- **Task objective**
Copy the records below in full, keeping each word as it is but omitting the pictures.

- **Dataset records**
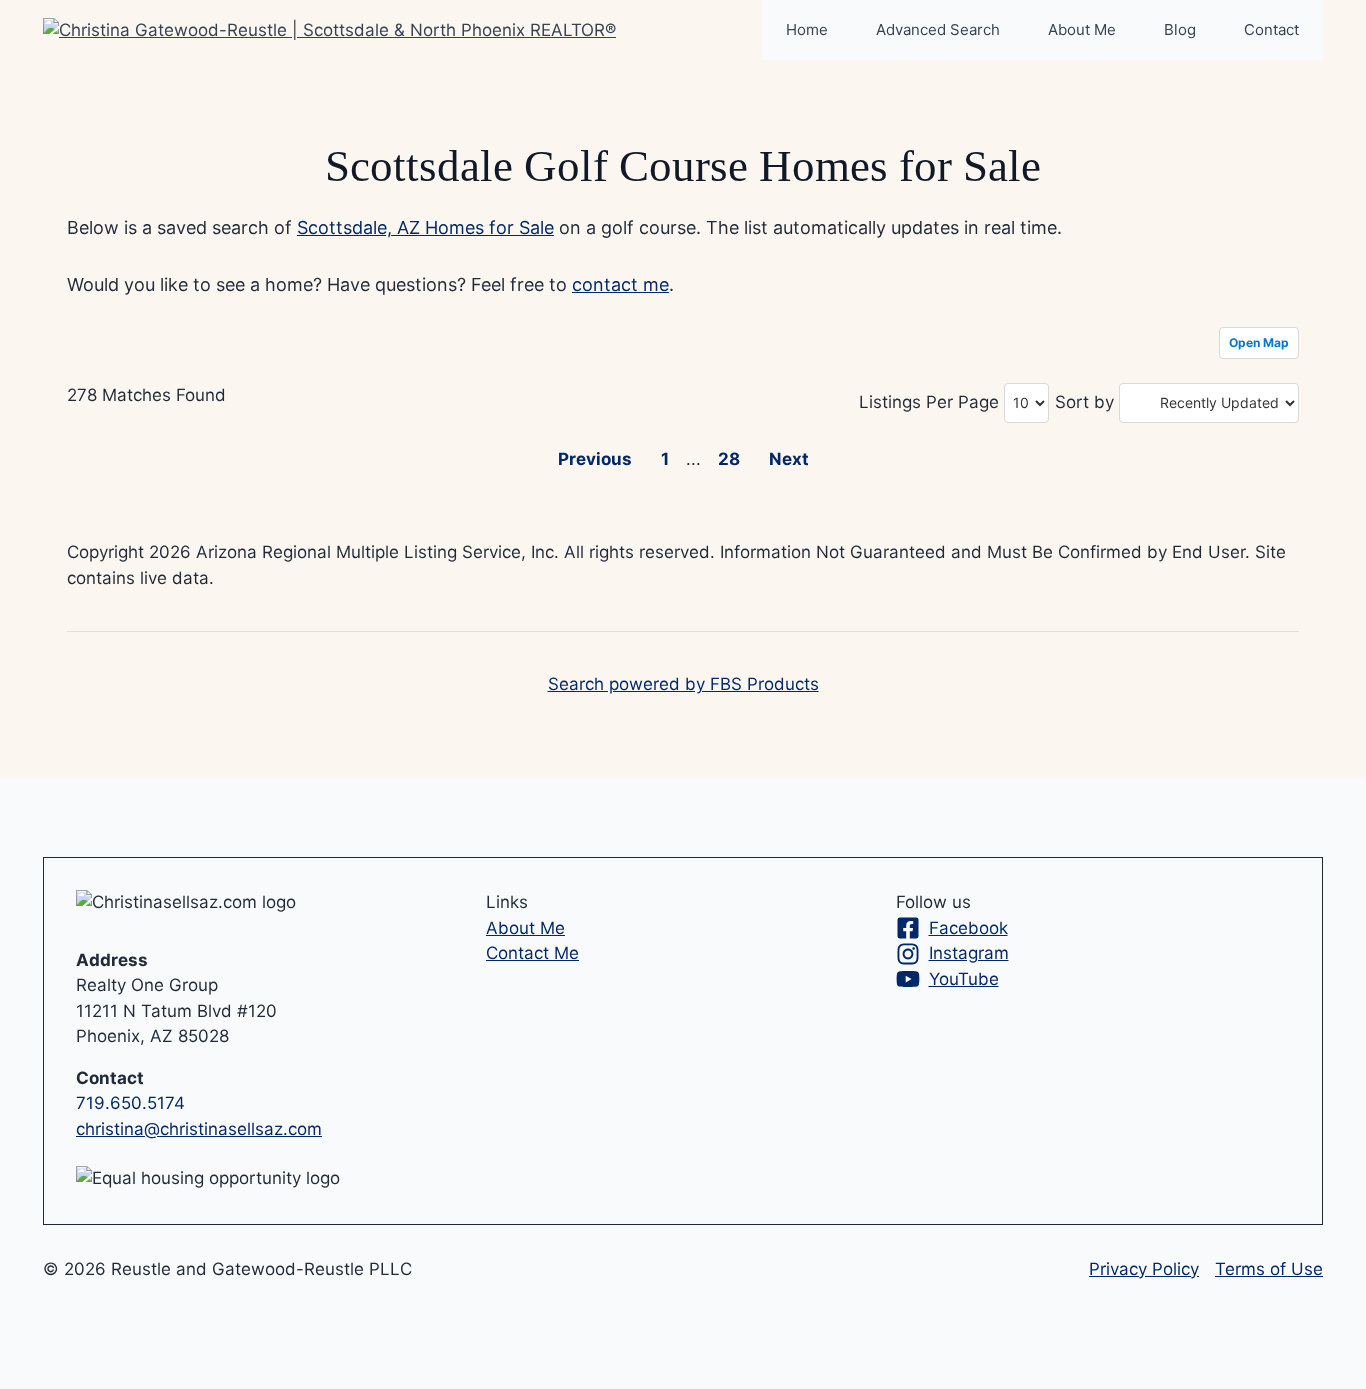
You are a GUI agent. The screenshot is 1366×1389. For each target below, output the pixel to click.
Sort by (1084, 402)
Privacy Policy (1144, 1269)
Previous (595, 459)
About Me (1082, 29)
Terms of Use (1269, 1269)
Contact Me (532, 953)
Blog (1180, 29)
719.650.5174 (130, 1103)
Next (789, 459)
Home (807, 29)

- **Result of this exercise**
You are a GUI agent. The screenshot is 1366×1389. For each target below, output the pixel to click.
Sort by (1084, 402)
Privacy Policy (1144, 1269)
Previous (595, 459)
About Me (1082, 29)
Terms of Use (1269, 1269)
Contact Me (532, 953)
Blog (1180, 29)
719.650.5174 (130, 1103)
Next (789, 459)
Home (807, 29)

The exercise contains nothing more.